Die Access-Wirtschaft wird auch das Machtgefüge unter den Unternehmen selbst verändern. Rifkin warnt vor neuen Kartellstrukturen: Bislang bestand die Gefahr, dass sich zu viel Macht durch den Besitz materiellen Kapitals in der Hand eines Konzerns bündelte. Nun können die Besitzer geistigen Kapitals immer mächtiger werden - Unternehmen wie AOL, Sony, Disney oder versammeln Wissen und Inhalte unter ihrem Dach. Sie sind die Riesen der Zukunft, die es Rifkin zufolge zu bändigen gilt.
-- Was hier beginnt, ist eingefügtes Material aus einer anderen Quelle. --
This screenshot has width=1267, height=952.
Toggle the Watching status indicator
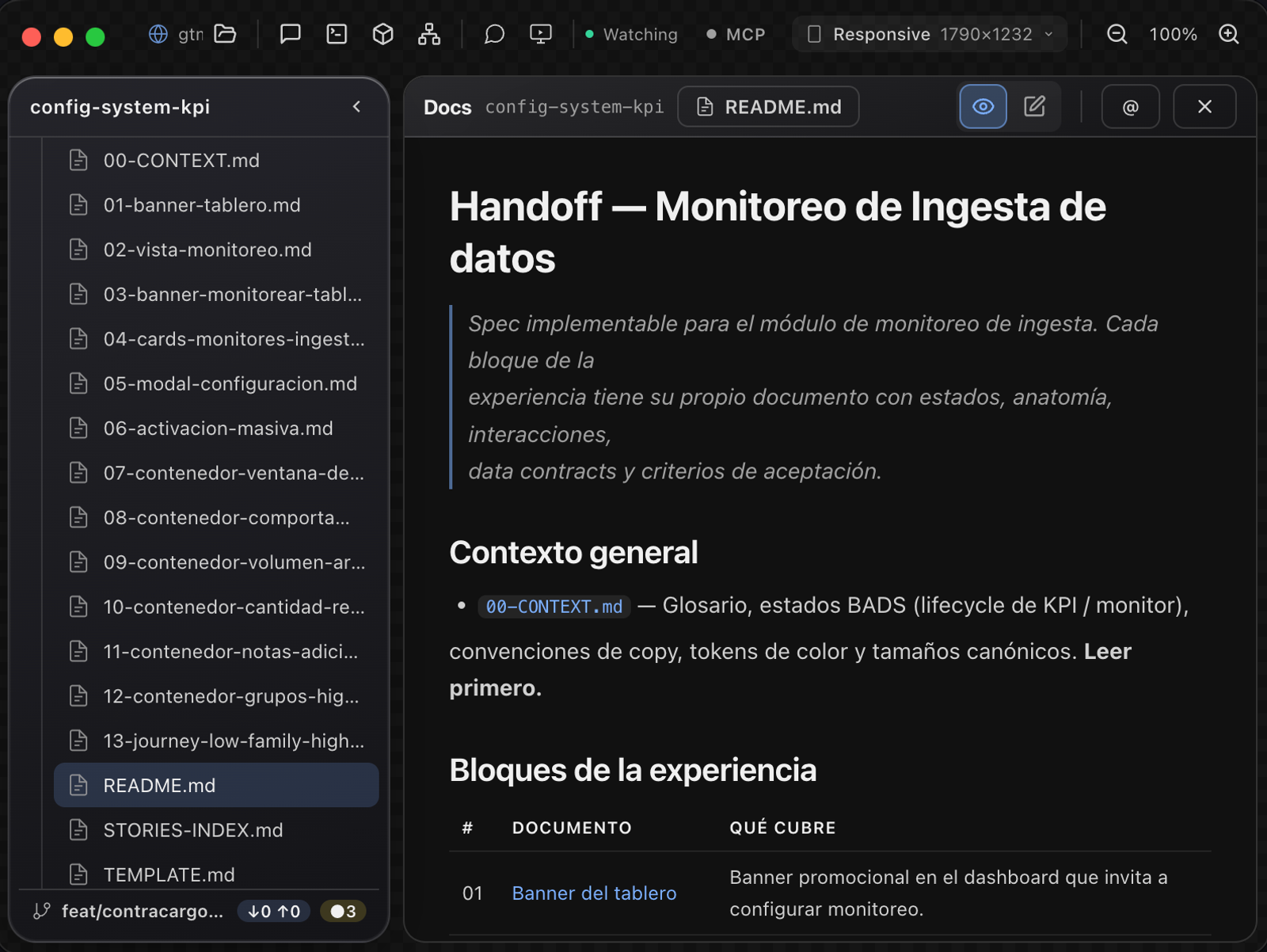click(631, 34)
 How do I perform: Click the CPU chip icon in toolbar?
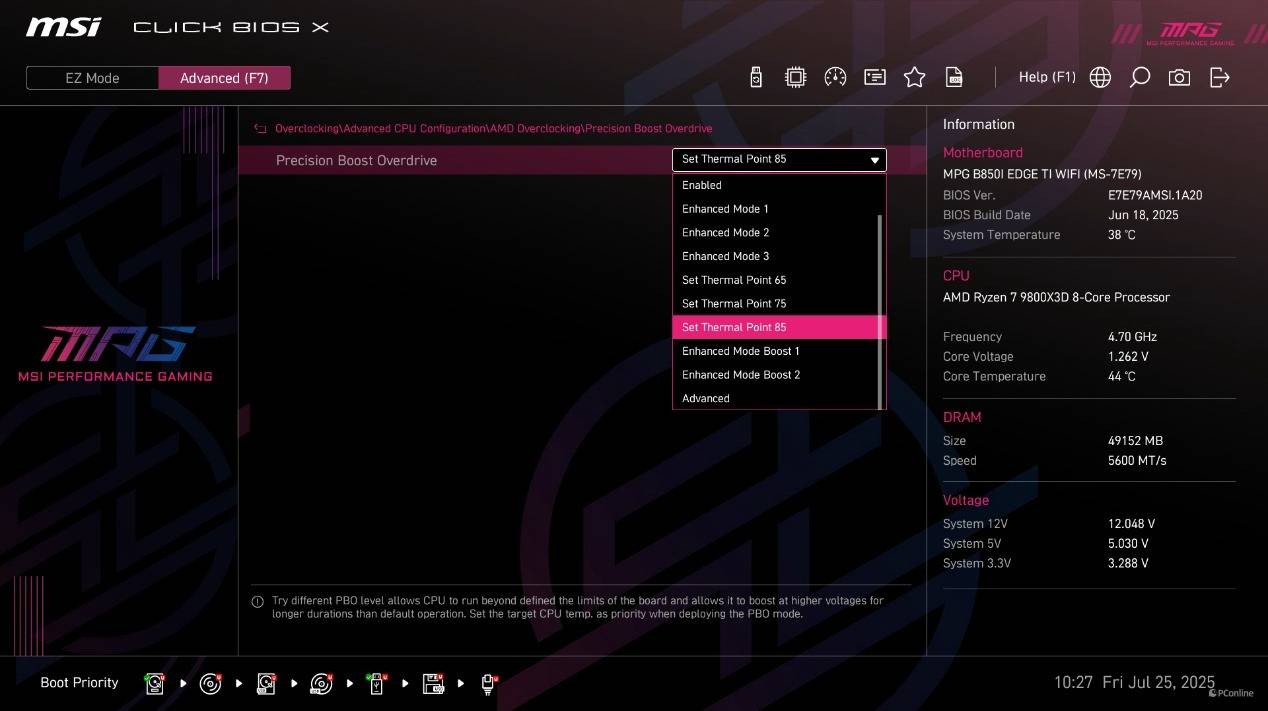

Rifkin ist somit alles andere als ein Prediger der New Economy. Zwar redet er nicht dem Sozialismus das Wort; er hält den Kapitalismus trotz allem für das fruchtbarste System, was neue Ideen und den Fortschritt angeht. Doch dieses System scheitert zum einen daran, dass es seine Errungenschaften ungleich verteilt. Zum anderen wird es zur dominierenden Kraft. War die Wirtschaft früher nur ein Vehikel, das der Kultur und der Gesellschaft nutzte, so wird sie nun zum alles bestimmenden Faktor, der Kunst, Kultur, menschlichen Beziehungen, sozialer Interaktion einen Wert beimisst. Zugleich zieht sich der Staat immer mehr zurück. Eine "Devolution der Zivilisation" sieht Rifkin heraufziehen, einen "Kulturkapitalismus", in dem alles seinen Preis, aber nichts mehr einen Wert hat. Das erscheint schon heute angesichts von Internet-Sucht, Cyberwelten und virtuellen Marktplätzen nicht besonders weit hergeholt. "Die große Frage der kommenden Jahre ist, wie ein ziviles Zusammenleben bestehen kann, wenn Staat und kultureller Sektor ihre Selbstständigkeit weitgehend verlieren und als Mediator des menschlichen Lebens nur der kommerzielle Bereich übrig bleibt." Rifkins Warnung schmeichelt Marktgläubigen nicht eben: "Wenn wir der Ökonomie gänzlich das Feld überlassen, sind die Grundlagen unserer Gesellschaft in Gefahr."

Rifkins Zukunftsbild mag scharf konturiert sein wie derzeit kein zweites. Und seine Analyse, sprachlich gewohnt brilliant, lässt einen Weitblick erkennen, wie ihn nur wenige Zeitgenossen haben. Doch ähnlich wie beim von ihm angekündigten "Ende der Arbeit" für vier Fünftel der Bevölkerung hat sein Befund auch etwas Plakatives, Populärwissenschaftliches. Ohne eine griffige und Aufsehen erregende These lässt sich ein Buch über die Zukunft der Marktwirtschaft nun mal nicht verkaufen. Und Rifkin analysiert allein Trends, die allenfalls in den USA sichtbar sind. Ob sie aber zwangsläufig zu einem Zeitgeist werden, der die Epoche bestimmen und den Kapitalismus umkrempeln wird, sei zumindest für Europa dahingestellt.